The team of 17 artists, aged 15 to 21, have begun designing a mural for the north wall of the dark space, found at the end of Atlantic Avenue near Columbia Street, hoping to create a mural that will represent the greenery of the park and the culture of the neighborhood.
“It’s not welcoming,” said Emmanuel Knight, 21, of the underpass, one of the student artists on the project.
Using abstract patterns and shapes, the mural team is hoping to create a “flow” design that would encourage passersby to step through, rather than avoid, the underpass, said Esteban del Valle, 28, lead artist of the project.
“What will make people want to walk through,” said del Valle, who is instructing students in the project organized by Groundswell, a nonprofit organization that facilitates mural-making projects by “underrepresented groups,” according to their website.

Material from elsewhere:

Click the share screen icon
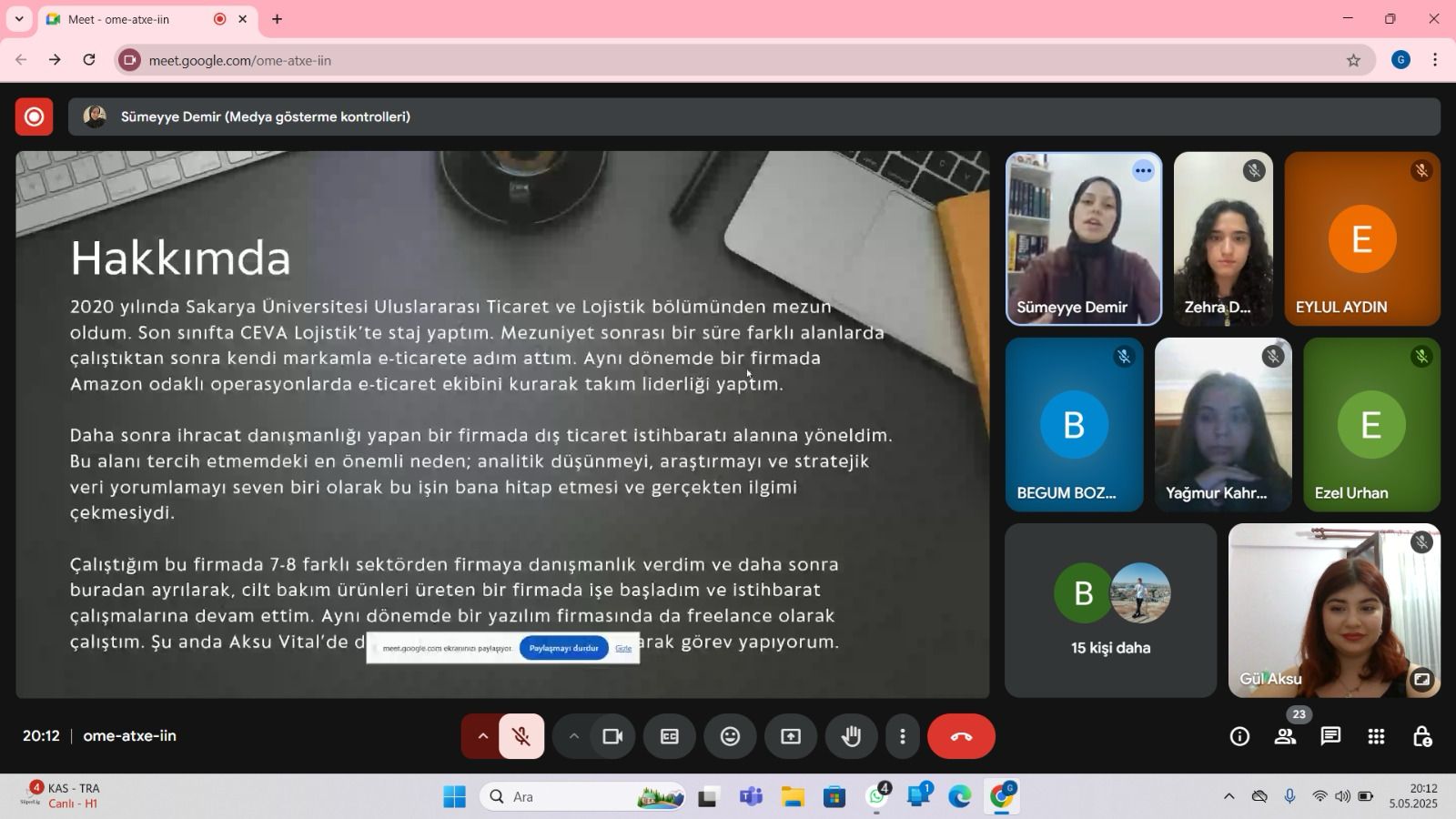The height and width of the screenshot is (819, 1456). pyautogui.click(x=791, y=736)

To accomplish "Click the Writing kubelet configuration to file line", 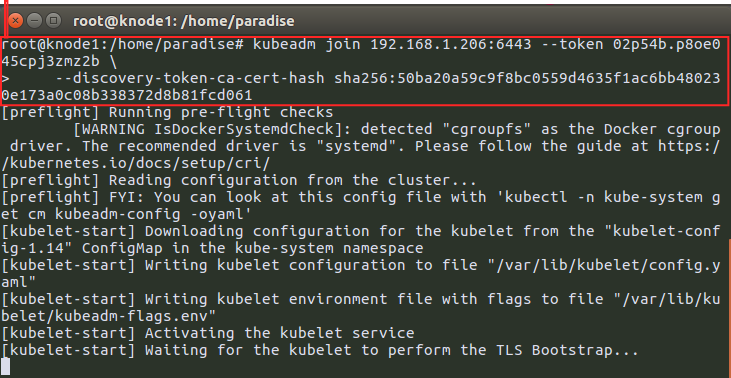I will [x=361, y=274].
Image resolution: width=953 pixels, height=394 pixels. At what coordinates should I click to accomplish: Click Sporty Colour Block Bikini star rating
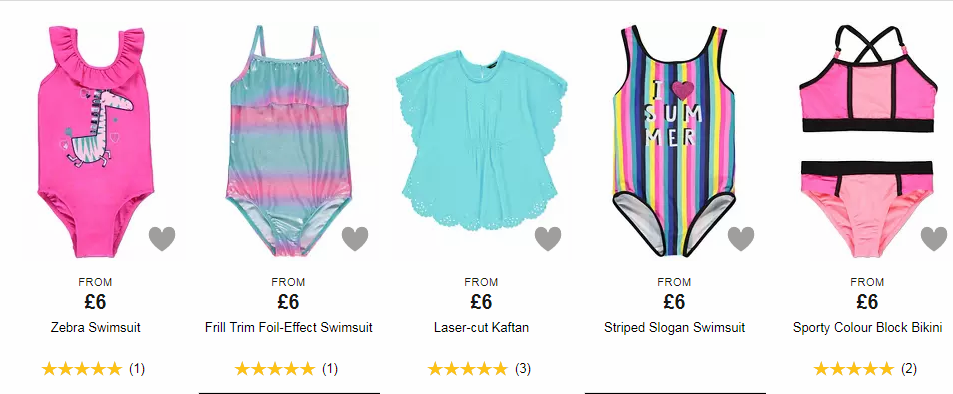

The team spent a day last week visiting local businesses on Atlantic Avenue, from Sahadi’s to Floral Heights, interviewing business owners and asking questions to help them design the mural, like “What do you think it the most important part of the neighborhood?” and “What’s your favorite color?”
Through collaborative design and drawing, the students will then brainstorm ways to create the mural using those ideas, said del Valle, adding that the artwork will be unveiled in September.
“It’s a masterpiece from many different minds,” said Miyah Harris 16, one of the student artists.
“It’s a very important missed connection between the park and Atlantic Avenue,” said Josef Szende, executive director of the Atlantic Avenue BID, an organization that represents over 300 neighborhood businesses, which is also working on a long-term design for structural elements of the underpass.
As they spoke to the owners, the students found “community” to be an integral to the Atlantic Avenue locals, a theme they hope to represent in the mural, said Knight, an art student at Kingsborough College.
Knight hopes the neighborhood will be able to look at the finished piece and say, “This is our community.”
“I’ve always had the mentality that you give something good you get something good,” he said.